Des agents de Frontex pourront contrôler et expulser les migrants sur le sol belge: un dangereux précédent?
Dans l’urgence, la Vivaldi a décidé de permettre à des agents de Frontex de contrôler et expulser les étrangers aux frontières belges. La mesure provoque l’ire de plusieurs associations, et place le PS et Ecolo en porte-à-faux. Décryptage d’une loi qui muscle encore un peu plus la politique migratoire belge.
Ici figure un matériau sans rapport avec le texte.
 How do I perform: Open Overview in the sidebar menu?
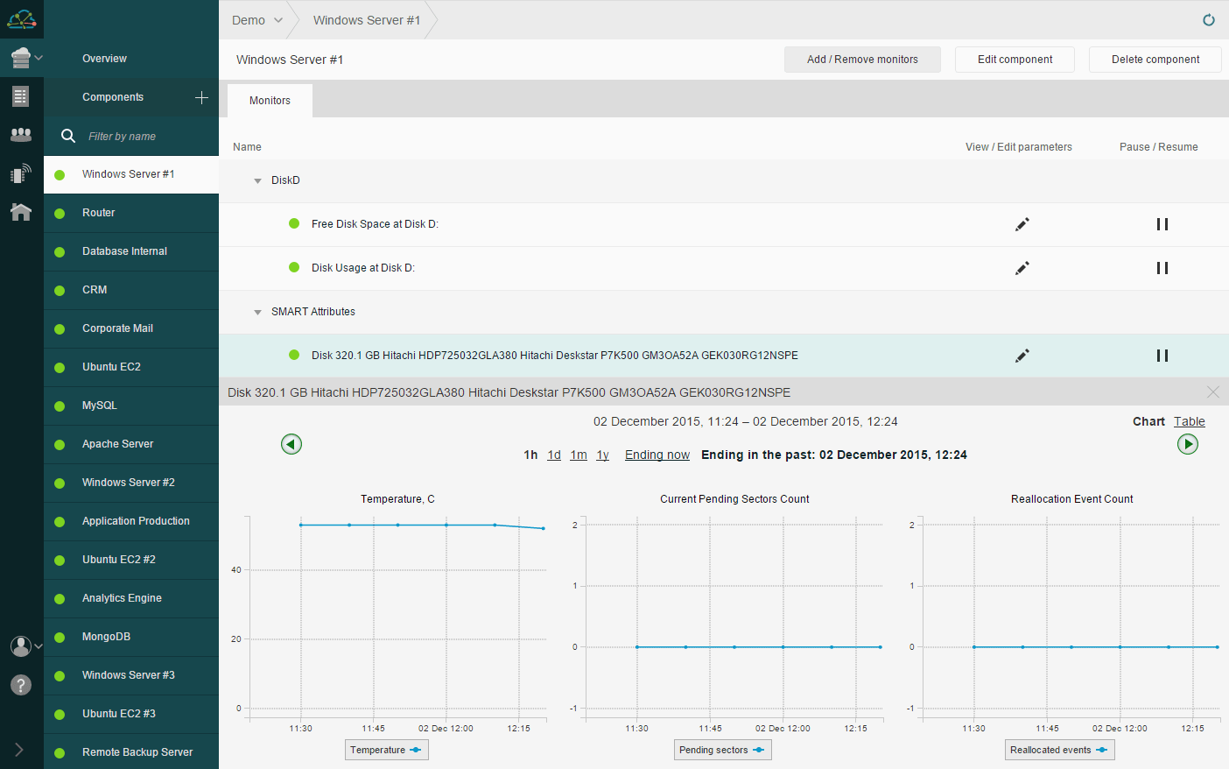point(104,59)
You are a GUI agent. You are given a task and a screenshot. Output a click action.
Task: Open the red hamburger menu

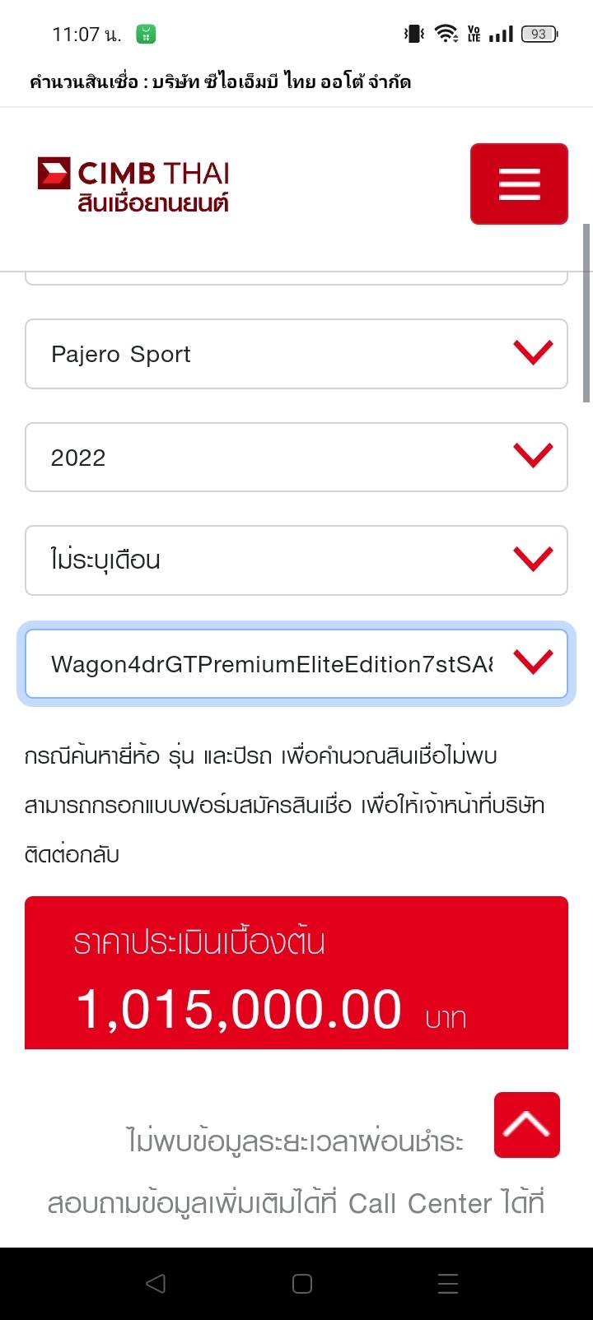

Comme à chaque fin de législature, des lois sont votées en urgence par la Chambre des représentants. Au sein de la majorité gouvernementale, chacun tente de profiter des dernières heures de la Vivaldi pour obtenir l’une ou l’autre victoire symbolique, susceptible de se transformer en argument de vote lors des prochaines élections. La loi Frontex, portée par la ministre de l’Intérieur Annelies Verlinden (cd&v) et votée début mai, fait partie des textes que la Vivaldi a fait passer en force dans le money time.
Elle autorise les agents de Frontex, l’Agence européenne de garde-frontières et de garde-côtes, à contrôler et expulser les étrangers aux frontières belges. En clair, une centaine d’agents de Frontex pourront intervenir – sous l’autorité de policiers belges – dans les aéroports, les ports, la gare de Bruxelles-Midi ainsi que son terminal Eurostar.
On nous fait croire que les méthodes militaires employées par Frontex permettront de régler le sort de ces milliers de personnes
Sotieta Ngo, directrice générale du CIRÉ
«La loi Frontex nous inquiète beaucoup»
Noyée dans un océan d’autres projets examinés (et votés) dans le rush par le parlement fédéral, la loi Frontex a provoqué l’ire de plusieurs associations, dont le CIRÉ (Coordination et initiatives pour réfugiés et étrangers). «La loi Frontex nous inquiète beaucoup, confirme Sotieta Ngo, directrice générale. On nous fait croire que les méthodes militaires employées par l’agence permettront de régler le sort de ces milliers de personnes en situation irrégulière, qui ont chacune une trajectoire différente.»
Frontex n’a pas bonne presse. De 2015 à 2022, c’est le Français Fabrice Leggeri qui occupait la tête de l’Agence européenne de garde-frontières et de garde-côtes. Sous son mandat, l’organisation n’a pas été épargnée par les polémiques. Jusqu’à sa démission, mis en cause par l’Office européen de lutte antifraude (OLAF) pour le refoulement illégal de migrants à la frontière gréco-turque. Ce qui n’a pas empêché l’ex-directeur de Frontex de rebondir, pour atterrir sur la troisième place de la liste européenne du Rassemblement National (RN), le parti d’extrême droite français dirigé par Marine Le Pen.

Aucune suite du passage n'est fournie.